4.3 Exit Strategy Validation
Before you buy, know how you'll exit:
- Retail sale — Is there buyer demand? What are days-on-market in this area?
- Wholesale assignment — Do you have cash buyers who want this type of property in this area?
- Rental hold — What's the market rent? Does the cash-on-cash return meet your threshold?
- Land bank — Is the area appreciating? Is this a 5-year hold strategy?
Section 5: Legal and Regulatory
5.1 Redemption Period Classification
- Determine if the property qualifies for the 2-year (homestead/ag) or 6-month (all other) redemption period
- Check the CAD records for homestead and agricultural exemptions — these were the classifications at the time of the tax suit filing
- Misclassifying the redemption period can cause expensive surprises
5.2 Pending Litigation
- Search the district clerk for any active lawsuits involving the property or the owner
- Partition actions, divorce proceedings, and contested probate can all complicate your purchase
5.3 Occupant Status
- Is anyone living in the property? Owner, tenant, or squatter?
- If there's a tenant with a lease, understand their rights under Texas Property Code Chapter 92
- Budget time and cost for eviction if necessary (typically $500–$1,500 and 4–8 weeks in Texas)
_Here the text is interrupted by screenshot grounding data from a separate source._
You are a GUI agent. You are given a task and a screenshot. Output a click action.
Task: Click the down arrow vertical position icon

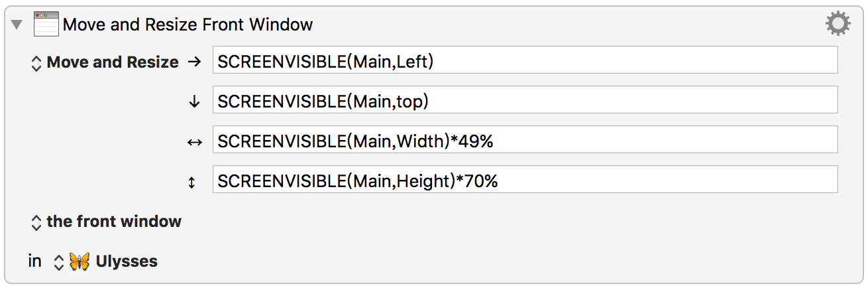[193, 102]
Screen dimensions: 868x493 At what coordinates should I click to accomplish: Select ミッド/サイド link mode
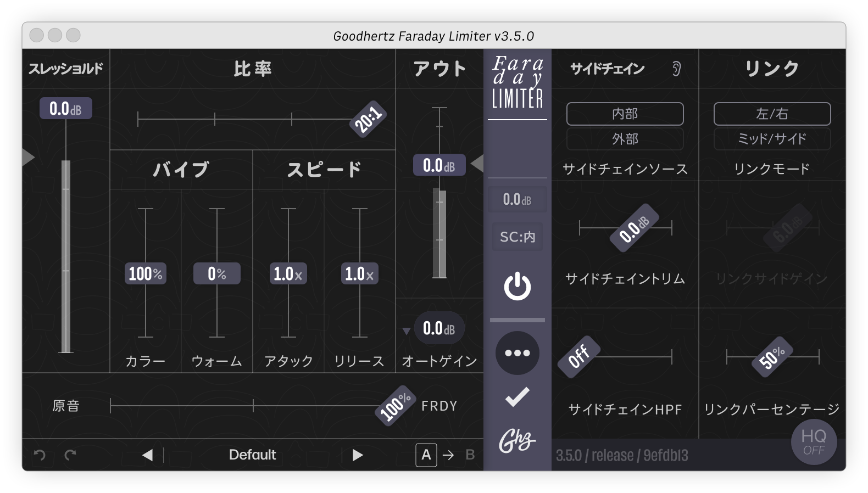[772, 139]
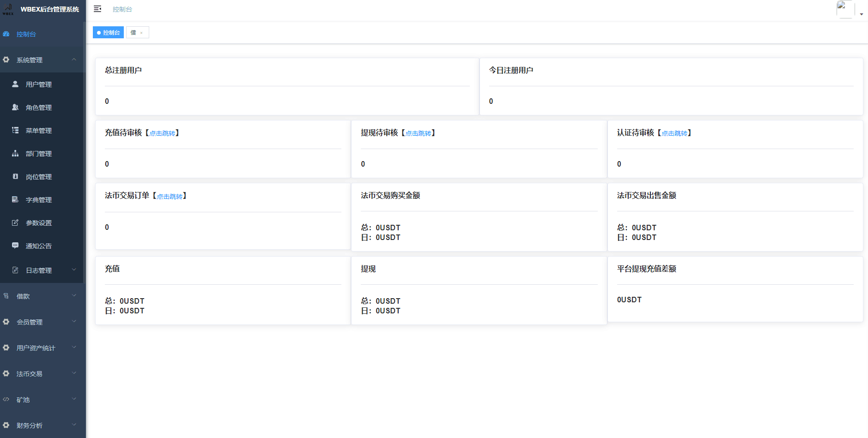Click the 岗位管理 badge icon

[15, 176]
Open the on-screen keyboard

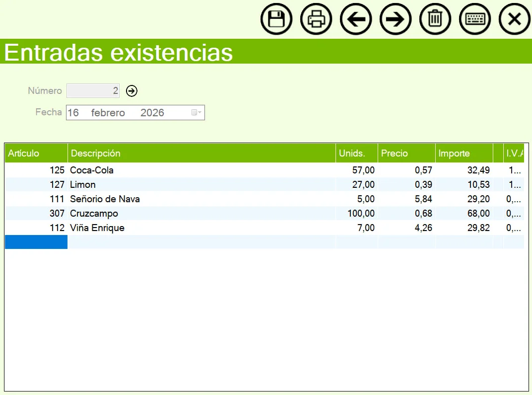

The Quick Reference Checklist
Print this and check off each item before committing to a purchase:
- ☐ Owner verified (name matches deed and tax records)
- ☐ Owner status checked (alive/deceased/bankruptcy)
- ☐ Chain of title reviewed (20-year minimum)
- ☐ Federal tax lien check completed
- ☐ Other liens identified and assessed
- ☐ Property driven by / visually inspected
- ☐ Comparable sales pulled (3–5 recent comps)
- ☐ Repair estimate completed (with 20% contingency)
- ☐ Flood zone verified
- ☐ Environmental history checked
- ☐ Zoning confirmed for intended use
- ☐ Code violations checked
- ☐ Total acquisition cost calculated (all-in)
- ☐ Profit margin exceeds 30% threshold
- ☐ Exit strategy identified and validated
- ☐ Redemption period classified correctly
- ☐ Occupancy status determined
Streamlining Your Due Diligence
The checklist above looks long, but many items can be checked in minutes when you have the right tools. LienSuite consolidates much of this research into a single property detail page: assessed value, tax delinquency history, owner information, flood zone data, and property scoring are all available without visiting multiple county websites.
For items that require human judgment — the drive-by inspection, repair estimate, and neighborhood assessment — there's no substitute for boots on the ground. But you can eliminate 80% of unqualified properties through data research before you ever get in the car.
Due diligence isn't exciting. It won't make you feel like a deal-making genius. But it's the difference between consistent profits and expensive mistakes. Do the work, check the boxes, and let the deals that survive the checklist reward your discipline.